### Questions on the material
**1)** Answer these questions using the passage on Japanese culture:
(a) What was the Japanese chief steward's only response to condolences from club members?
(b) For how many months did the Treasury attaché calculate Japan had reserves after the embargo?
(c) Once Japanese soldiers had surrendered, how did their families consider them?
**2)** Output the passage on Japanese culture without alteration, everything from "Since Japan was" down to "a cultural transference.".

I have been struck repeatedly over the years how cultural idiocyncracies can affect foreign relations in significant ways. The reflections below represent an effort to explore how some of these differences of perception and outlook reveal themselves to persons of different cultural backgrounds.

Beginners in the American Foreign Service, such as I was many years ago, are sometimes surprised by seemingly odd reactions by nationals of other cultures. For example, a man of my acquaintance back then, the Japanese chief steward of a foreigners’ club in Kobe, had his toddler son tragically drown in the club pool. His only response to heartfelt condolences from club members was a nervous laugh. This reaction, strange to me at the time, was explained as defensive; the steward could not reveal his true feelings to a person not directly affected by the family tragedy.

Since Japan was my first experience of an exotic culture, the nation and its people naturally struck me forcibly with their differences from what was familiar to me. After retirement, a Japanese– language officer of our Service, a close friend with whom I had shared house arrest in Kobe after Pearl Harbor, continued to engage in various Japanese-American activities and to keep up his Japanese contacts. At lunch one day I asked him whether the Japanese really had changed since the war. He looked at me strangely and replied, “They haven’t changed at all.” I was reminded of a TV program I had seen. The narrator, an Englishman who knew his subject well, described the training of promising junior Japanese executives, comparing it with the training wartime kamikaze pilots received. One got the impression of not a cultural transformation, but rather a cultural transference.

In July 1941, the United States embargoed the sale of scrap metal and oil to Japan. Everyone recognized that this was a crucial turning point in our relations. We who were stationed in Japan knew all too well that the commodities were vital to the Japanese war machine, and our resident Treasury attaché calculated Japan had reserves for another six months. In the fifth month, Japan struck at Pearl Harbor.

In the Kobe consulate each Saturday morning during this period we asked each other, half lightly and half seriously, whether we would be at work Monday morning. We understood from a basic knowledge of Japanese attitudes that if war came, it would be by surprise aggression on a weekend to take advantage, as in ju jitsu, of an opponent’s maximum vulnerability. We knew it would happen in that fashion, but not precisely when or where. Sunday morning, December 7, 1941, came as a shock, but not a surprise.

Writers have remarked upon the immediate and unquestioned Japanese acceptance of their World War II surrender, once it was announced by the emperor. My explanation is that the people saw the end of their nuclear-shattered military régime — to be replaced by another, as yet unknown — as the mandate of heaven. Japan had acquired its basic culture from China, and in Chinese history, a series of preordained natural disasters inevitably brought the downfall of existing dynasties.

The Japanese military régime had impressed upon its soldiers the ignominy of personal surrender, Death was preferable to this disgrace, for once they had surrendered, their families considered them dead. Not alone in thinking their cultural behavior was understandable to others, the Japanese accordingly treated Allied prisoners callously, believing that their families deemed them already dead.

### Entries supplied

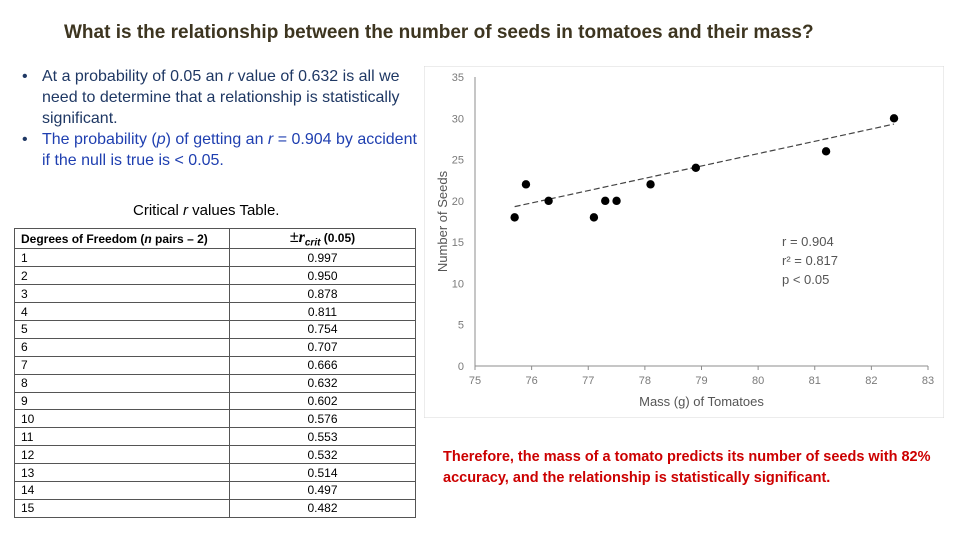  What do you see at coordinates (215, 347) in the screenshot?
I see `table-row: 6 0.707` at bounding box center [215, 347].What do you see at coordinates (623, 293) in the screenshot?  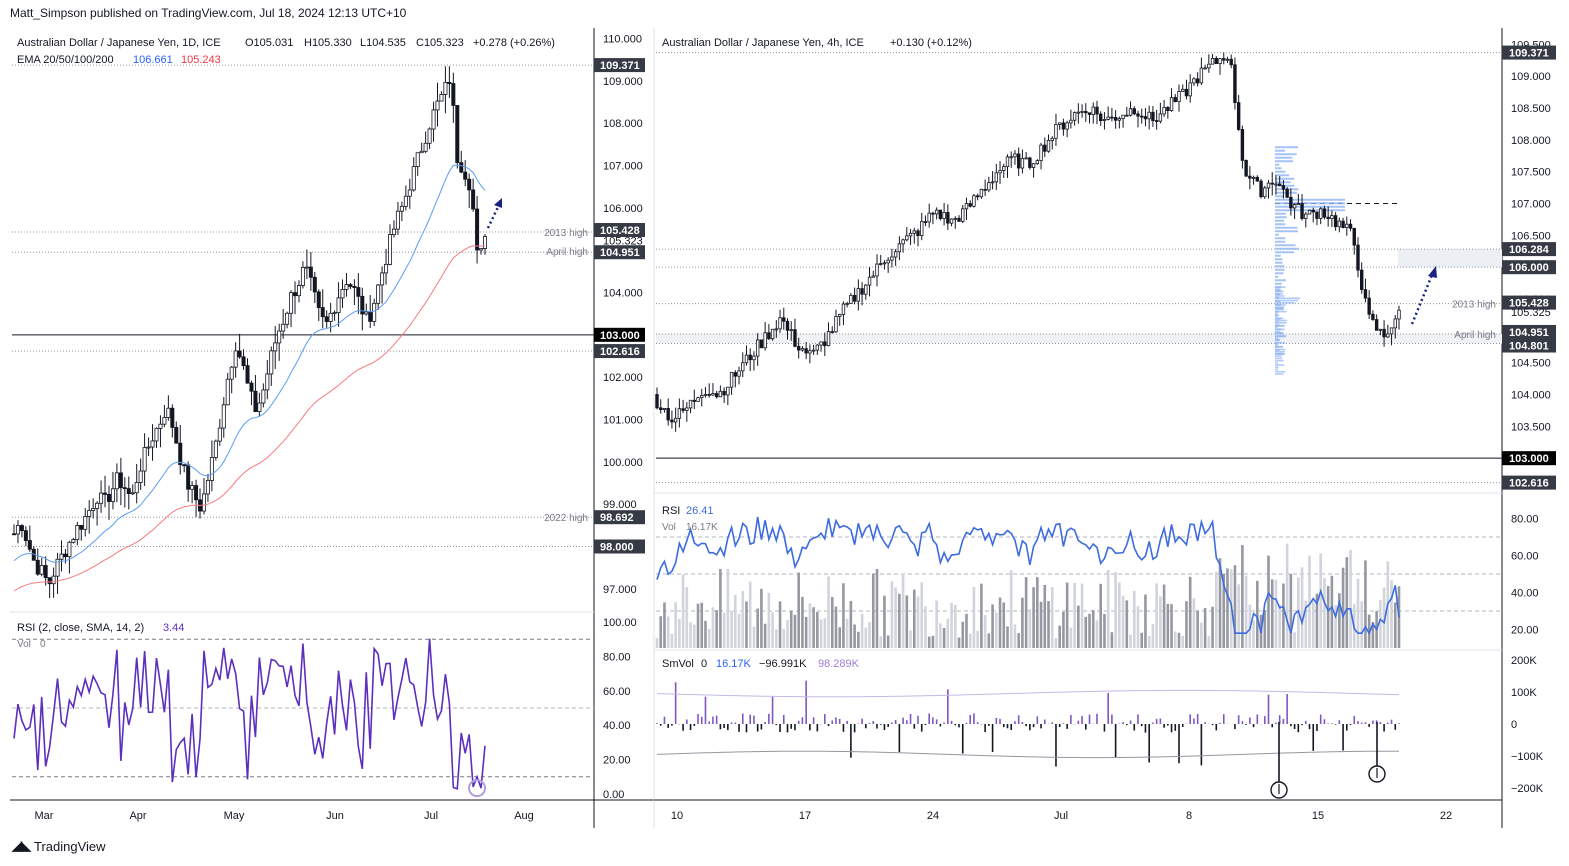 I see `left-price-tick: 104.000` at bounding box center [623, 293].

--

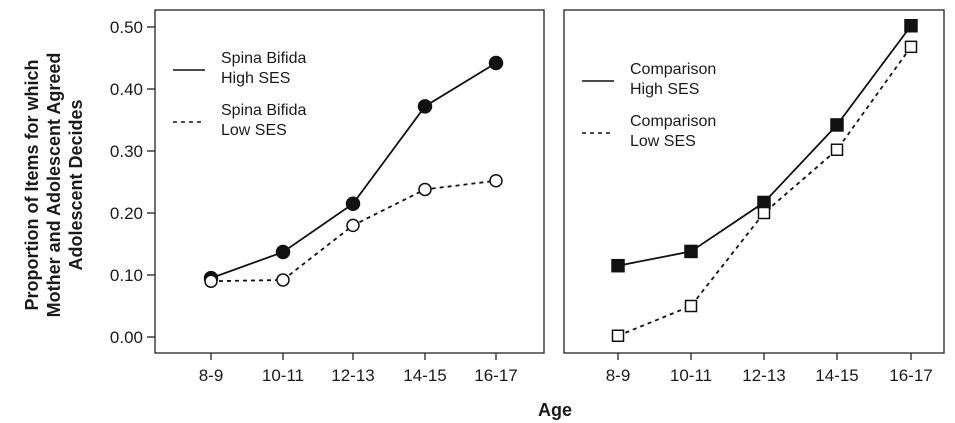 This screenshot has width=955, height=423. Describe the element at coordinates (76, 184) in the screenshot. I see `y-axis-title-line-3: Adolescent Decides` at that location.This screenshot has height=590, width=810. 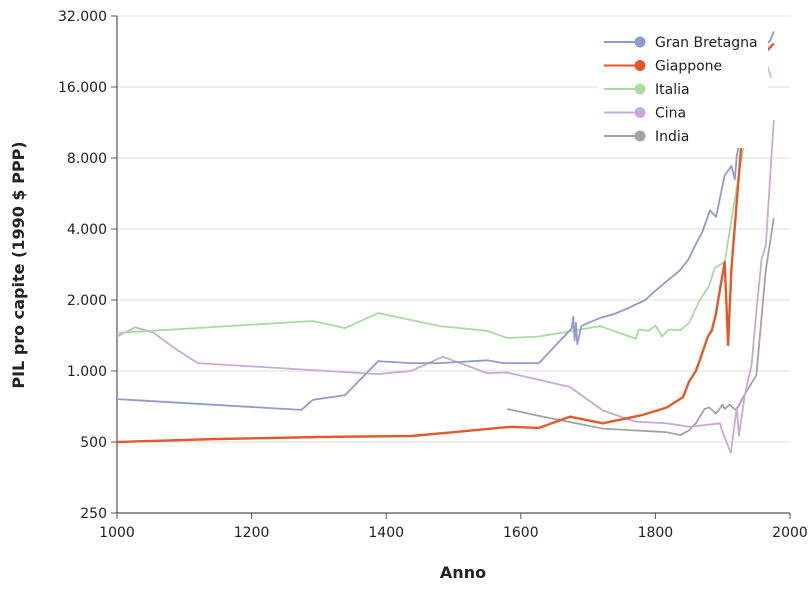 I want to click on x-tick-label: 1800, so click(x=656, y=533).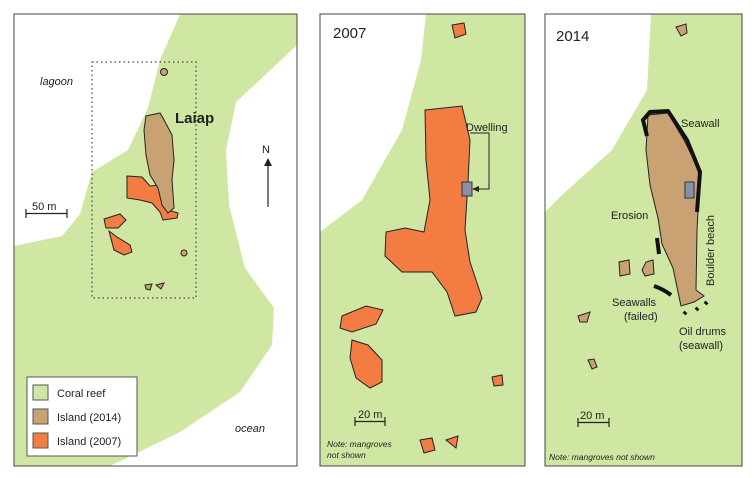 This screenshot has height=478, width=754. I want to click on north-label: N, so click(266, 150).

### Task-by-task results
**1)**
(a) A nervous laugh.
(b) Six months.
(c) As dead.

**2)**
Since Japan was my first experience of an exotic culture, the nation and its people naturally struck me forcibly with their differences from what was familiar to me. After retirement, a Japanese– language officer of our Service, a close friend with whom I had shared house arrest in Kobe after Pearl Harbor, continued to engage in various Japanese-American activities and to keep up his Japanese contacts. At lunch one day I asked him whether the Japanese really had changed since the war. He looked at me strangely and replied, “They haven’t changed at all.” I was reminded of a TV program I had seen. The narrator, an Englishman who knew his subject well, described the training of promising junior Japanese executives, comparing it with the training wartime kamikaze pilots received. One got the impression of not a cultural transformation, but rather a cultural transference.